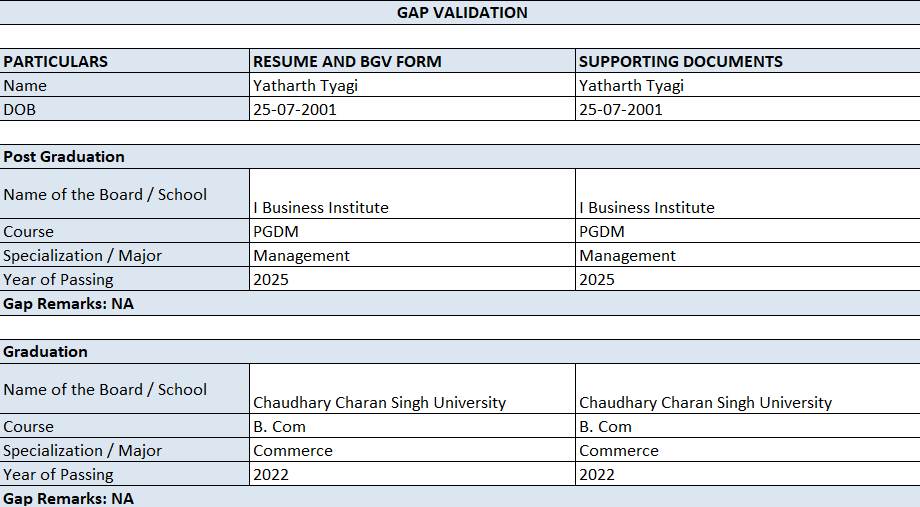Select DOB value under Supporting Documents column
This screenshot has height=507, width=920.
point(621,110)
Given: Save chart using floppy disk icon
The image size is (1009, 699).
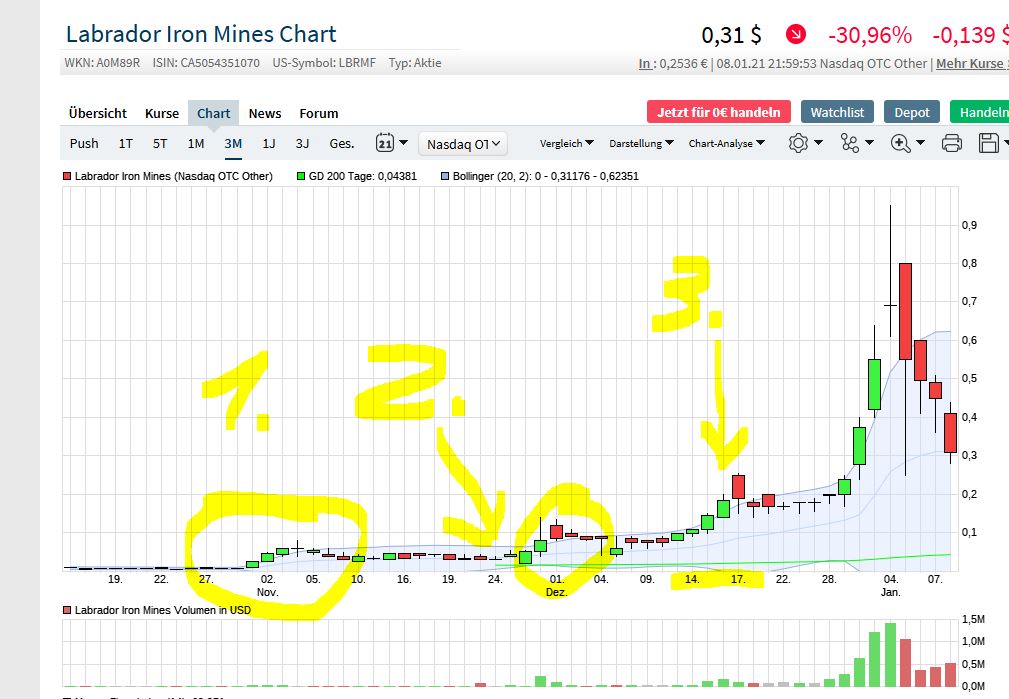Looking at the screenshot, I should click(x=989, y=143).
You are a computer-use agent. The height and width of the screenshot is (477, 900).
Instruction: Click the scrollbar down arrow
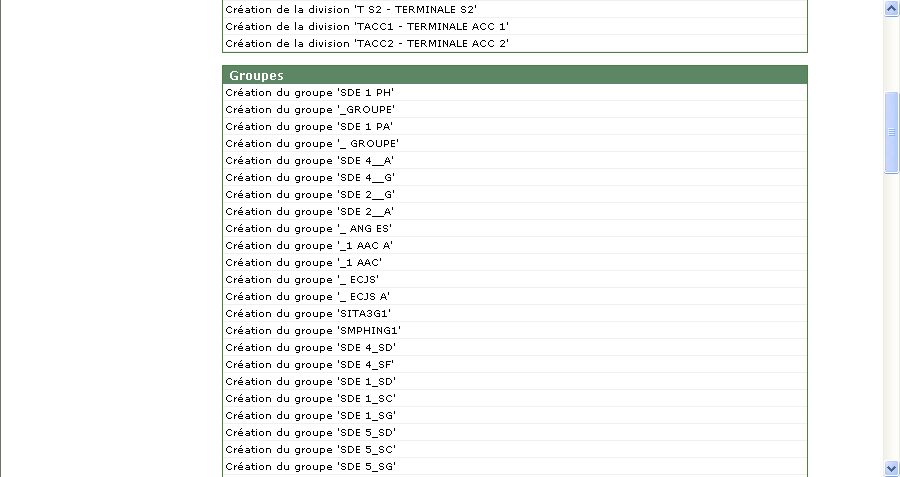click(x=891, y=468)
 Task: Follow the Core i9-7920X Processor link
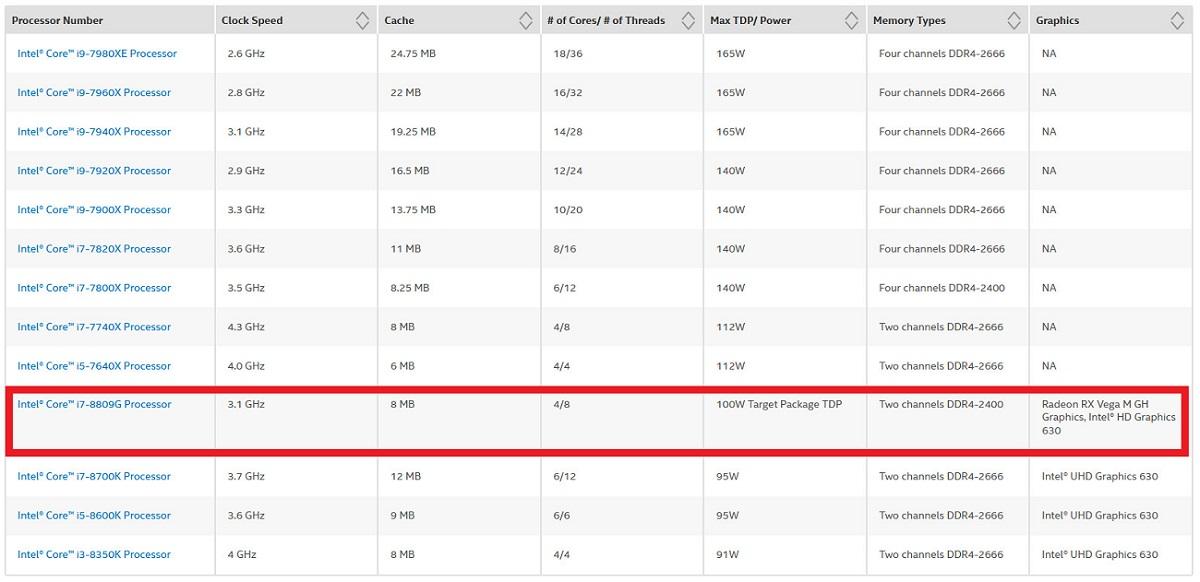tap(94, 171)
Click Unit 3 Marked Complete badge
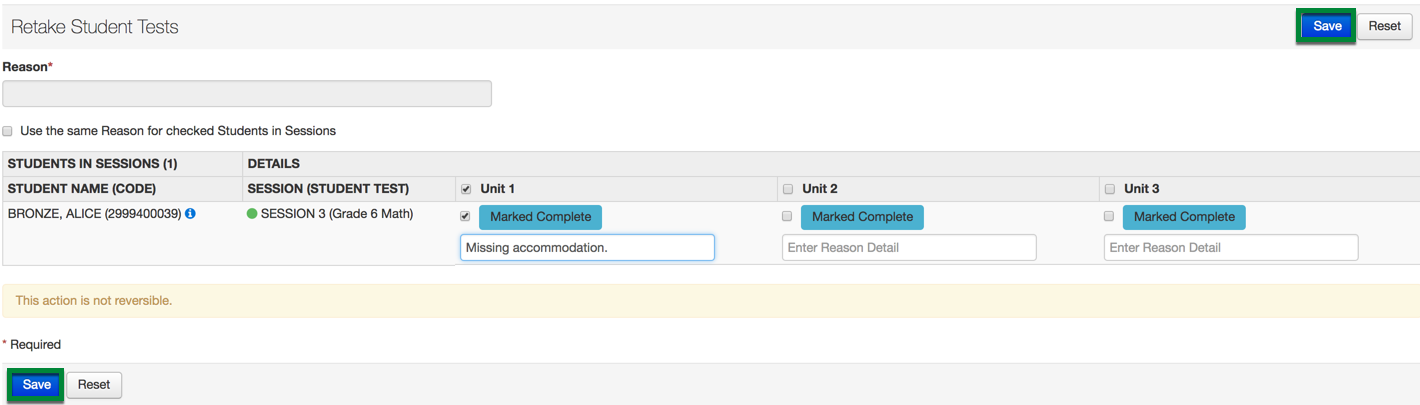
═══
Write out exactly the lines from the line that contains "Given: Save chart using floppy disk icon" through the end of the material, including both ends. No pictures belong in the copy.

■ **SOLUTION TO THIS PROBLEM**:
Given: Save chart using floppy disk icon
The image size is (1009, 699).
Looking at the screenshot, I should click(x=989, y=143).
You are a computer-use agent. The height and width of the screenshot is (477, 900).
Instruction: Click the scrollbar down arrow
click(x=891, y=468)
 Task: Follow the Core i9-7920X Processor link
tap(94, 171)
Click Unit 3 Marked Complete badge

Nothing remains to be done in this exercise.